Gelingt es in einem Konflikt, Schwächeren mit eigener Stärke zu helfen?
Da sagte Abram zu Lot: Zwischen mir und dir, zwischen meinen und deinen Hirten soll es keinen Streit geben; wir sind doch Brüder.
Gen 13,8
Hungerstreik. Paula hat nichts gefrühstückt und geht widerwillig in die Schule, ihre Tasche schleift sie lustlos hinter sich her. Wenn ich sie frage, was los ist, sagt sie: nichts. Zu Mittag kommt sie mit verweinten Augen ins Haus, isst nichts, geht ins Zimmer. Die Schultasche, Hefte, Bücher und Stifte, alles ist wirr auf dem Boden verstreut. Paula liegt auf dem Bett und starrt zur Decke. „Nichts ist“, antwortet sie, bevor die Erzieherin Ioana sie fragen kann, was los ist. Sie legt ihre Hand auf die Hand der Vierzehnjährigen. Jetzt schluchzt Paula, und es bricht aus ihr heraus. Zuerst wütend. „Feli und Andreea haben nicht das Recht, Mami zu dir zu sagen. Feli stellt sich immer in den Mittelpunkt, sie drängt sich nach vorne und umarmt dich, mich hast du ganz vergessen.“ Ioana hat von den Behörden das Pflegerecht für Paula erhalten, sie hat die Rolle der Mutter übernommen. Dort, wo das Kind herkommt, hat es keine Wärme gespürt, kaum Liebe von den überforderten Eltern. Paula war sehr glücklich, als sie bei uns aufgenommen wurde. Das Schönste war für sie, dass sie jetzt zu einem Menschen „Mami“ sagen konnte, zu Ioana. Und jetzt haben Feli und Andreea, die auch bei in unserer Gemeinschaft leben, aber nicht offiziell „in Betreuung der Pflegemutter“ sind, die Frechheit, zu Paulas Mami ebenfalls Mami zu sagen! „Das dürfen sie nicht, du bist die Mami nur für mich!“, klagt Paula und klammert sich an Ioana. Ioana nimmt das Kind in die Arme. „Ich bin deine Mami. Das bleibt. Du hast schon viel ausgehalten. Du bist sehr fleißig und lernst gut. Du kannst mir helfen, dass Feli und Andreea auch so stark werden wie du. Du bist ihr Vorbild. Und siehst du nicht, aus welch armen Familien die beiden kommen? Auch sie brauchen meine Liebe, und deine. Du bist ihnen überlegen. Hilf mir, dass die beiden es schaffen. Wenn auch sie Mami zu mir sagen, dann zeigt das, dass sie gerne bei uns sind.“ Paula ist plötzlich still. „Du glaubst wirklich, dass sie etwas von mir lernen können?“, fragt sie erstaunt. „Ja, das glaube ich. Und ihr habt viele gemeinsame Freundinnen, es wäre doch schade, wenn ihr nicht mehr zusammen sein könnt, nur weil ihr euch streitet“, meint Ioana. Paula drückt ihre Mami fest, dann steht sie auf. „Aber den Gutenachtkuss bekomme nur ich, gilt das?!“ „Ja, ja, ist gut.“ Jetzt muss Paula erst einmal etwas essen, ihr Magen knurrt schon laut.

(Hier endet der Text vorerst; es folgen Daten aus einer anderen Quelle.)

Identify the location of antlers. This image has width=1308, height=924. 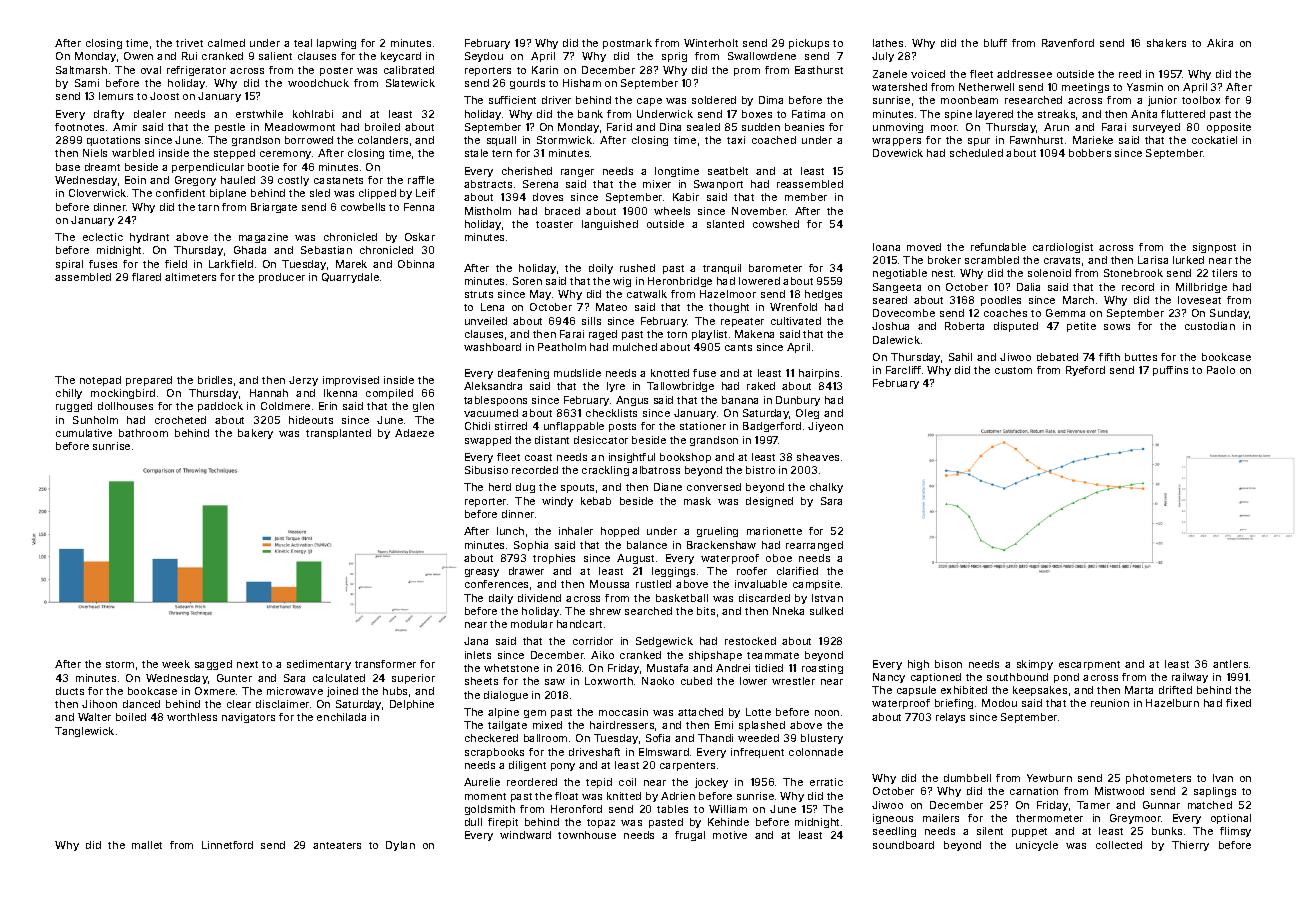
(1230, 664).
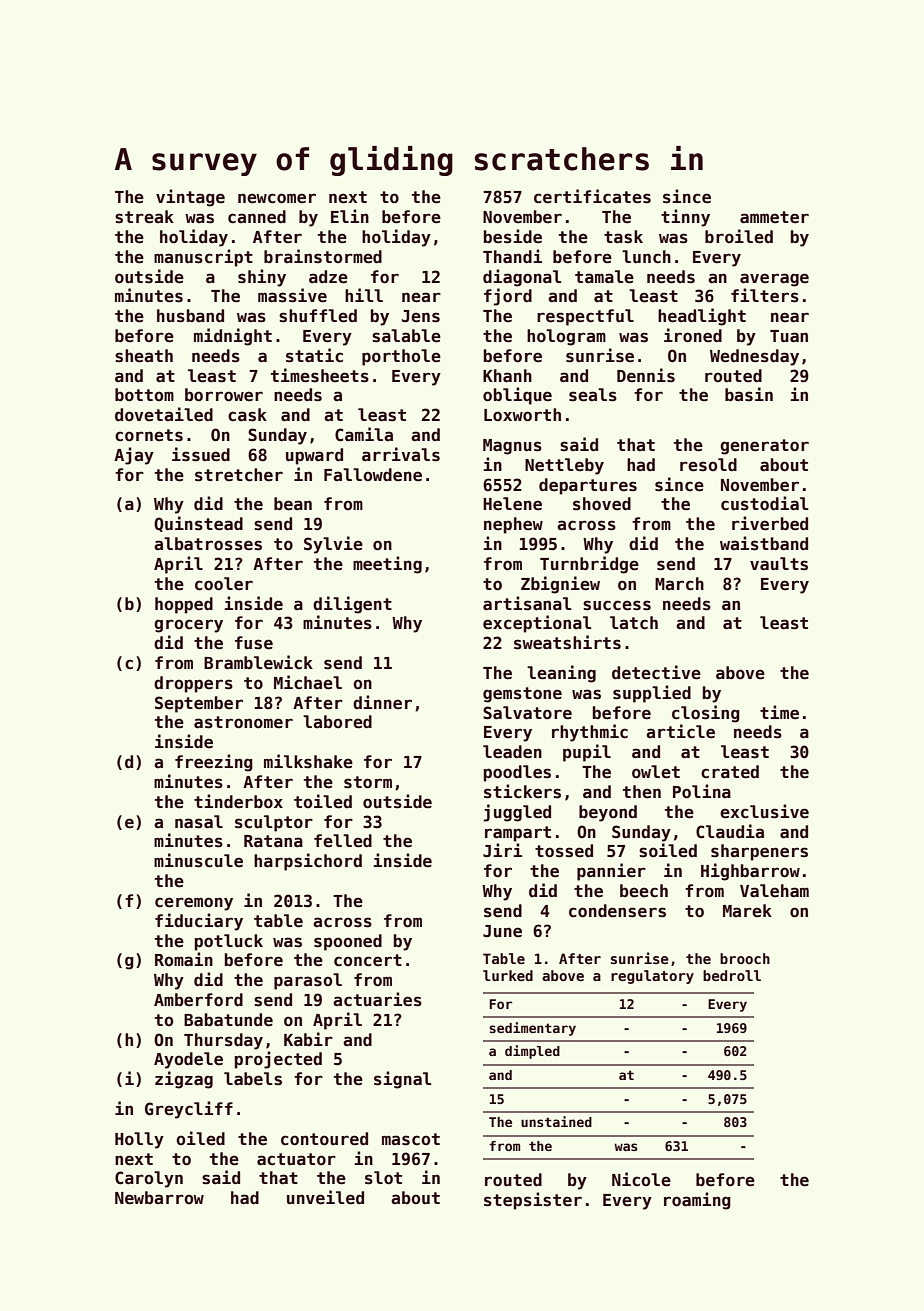  What do you see at coordinates (159, 1198) in the document?
I see `Newbarrow` at bounding box center [159, 1198].
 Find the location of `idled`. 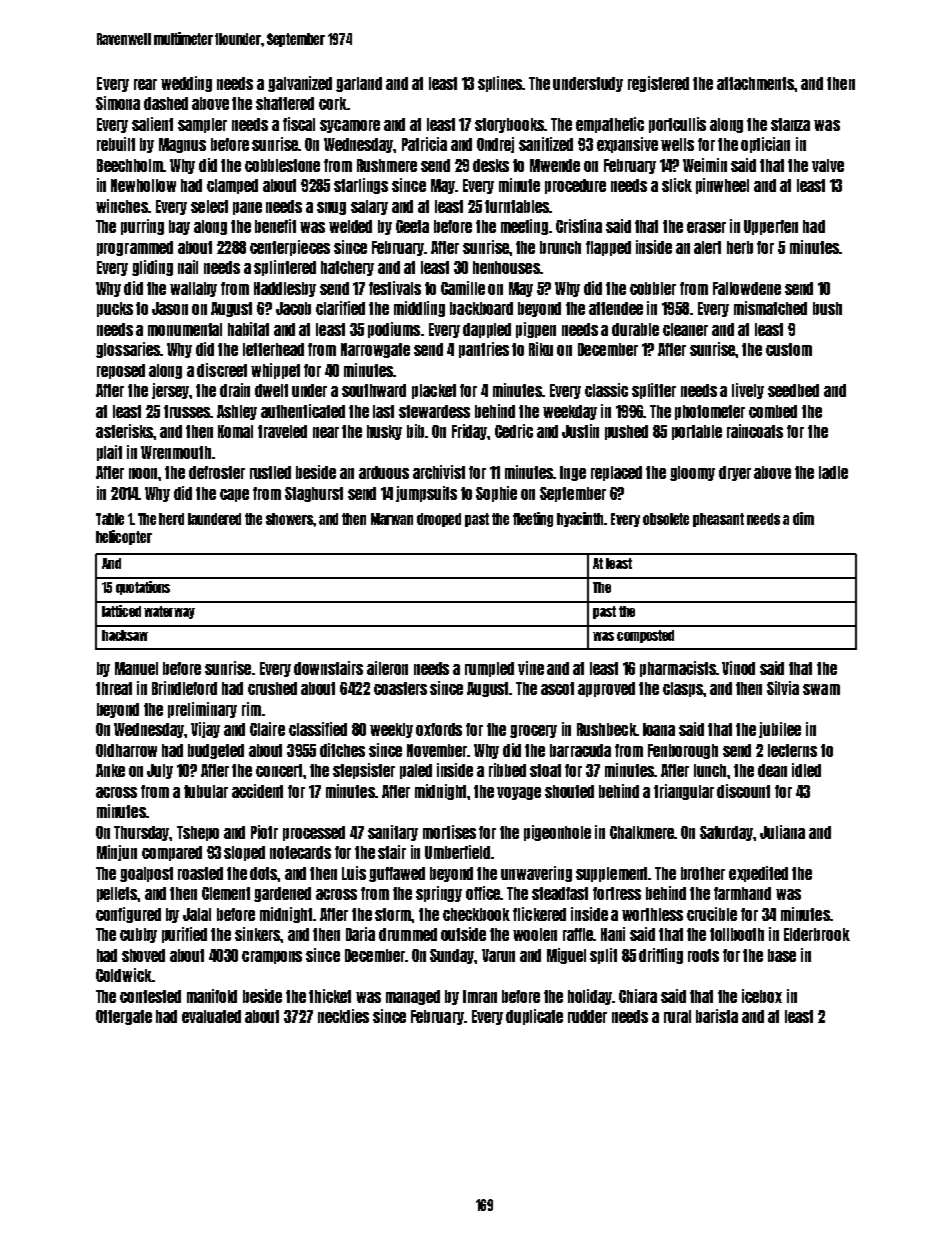

idled is located at coordinates (806, 770).
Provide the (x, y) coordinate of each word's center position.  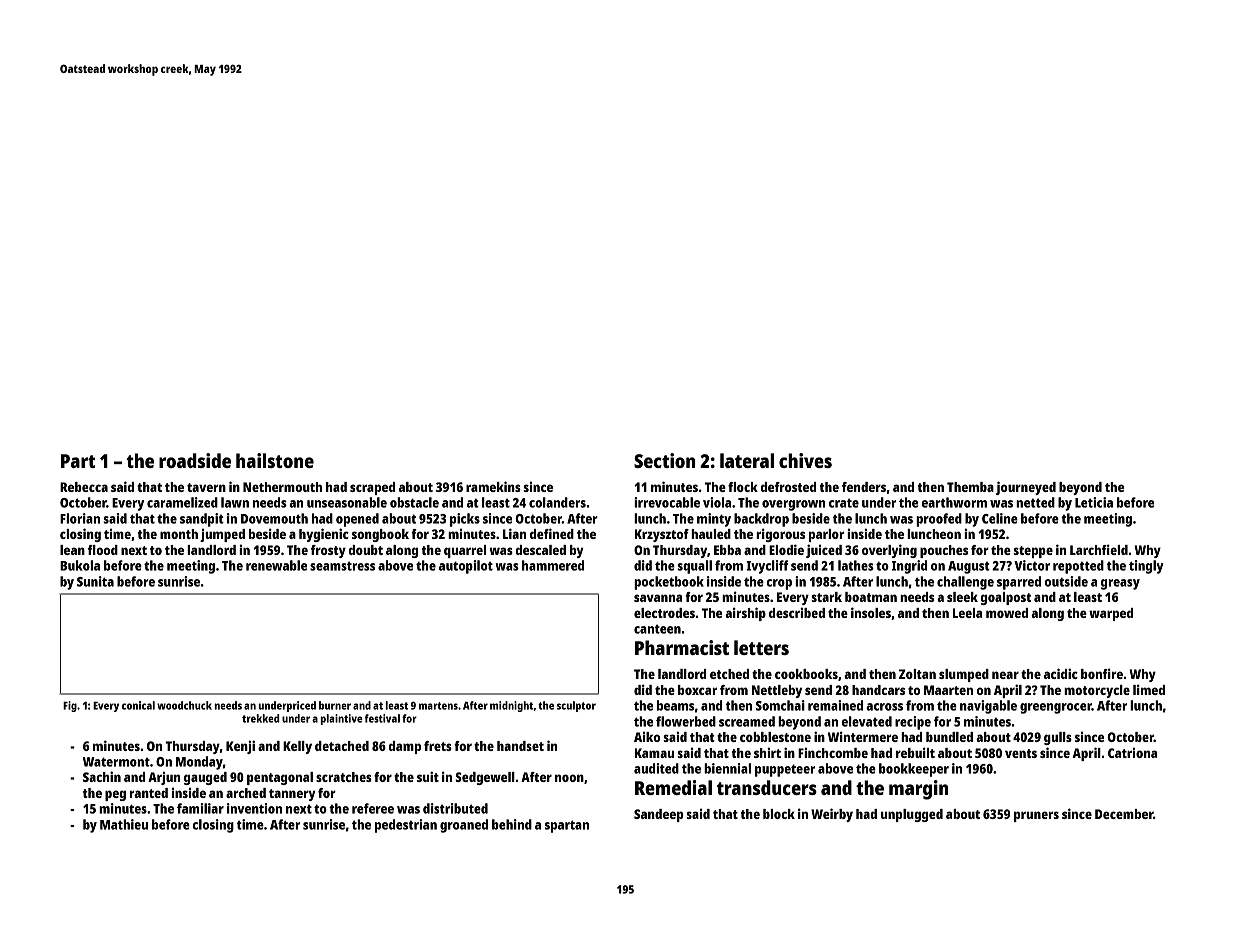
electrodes (664, 613)
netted (1035, 502)
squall (694, 567)
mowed (1007, 613)
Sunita (95, 581)
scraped (372, 488)
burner (335, 705)
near (1005, 675)
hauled (711, 534)
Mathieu (124, 824)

Ich bewundere die Souveränität dieser Erzieherin. Mit wie viel Einfühlsamkeit, Gerechtigkeitssinn und Selbstlosigkeit hat sie einen Konflikt gelöst, wie er in den besten Familien vorkommt. Kain und Abel in homöopathischer Dosis. Ioana hat sich nicht geärgert und das unglückliche Kind nicht bloßgestellt, sondern geschützt. Sie hat das ungeliebte Kind zum liebenden Kind gemacht, indem sie es umarmt und zur Miterzieherin gemacht hat.
Diese Souveränität ließ mich an Abram denken, der seinen Neffen Lot und dessen Hirten, die schwächer waren als seine eigenen, stärkte. „Wir sind doch Brüder“, ließ er sie spüren. Abrams Souveränität floss zum jungen Lot und zu den weiteren Generationen als jene Stärke, die es braucht, um Frieden zu finden und zu stiften. Abram war – nicht zum ersten Mal – weder nachgiebig noch rechthaberisch, er war großherzig.
Gelingt es in einem Konflikt, Schwächeren mit eigener Stärke zu helfen?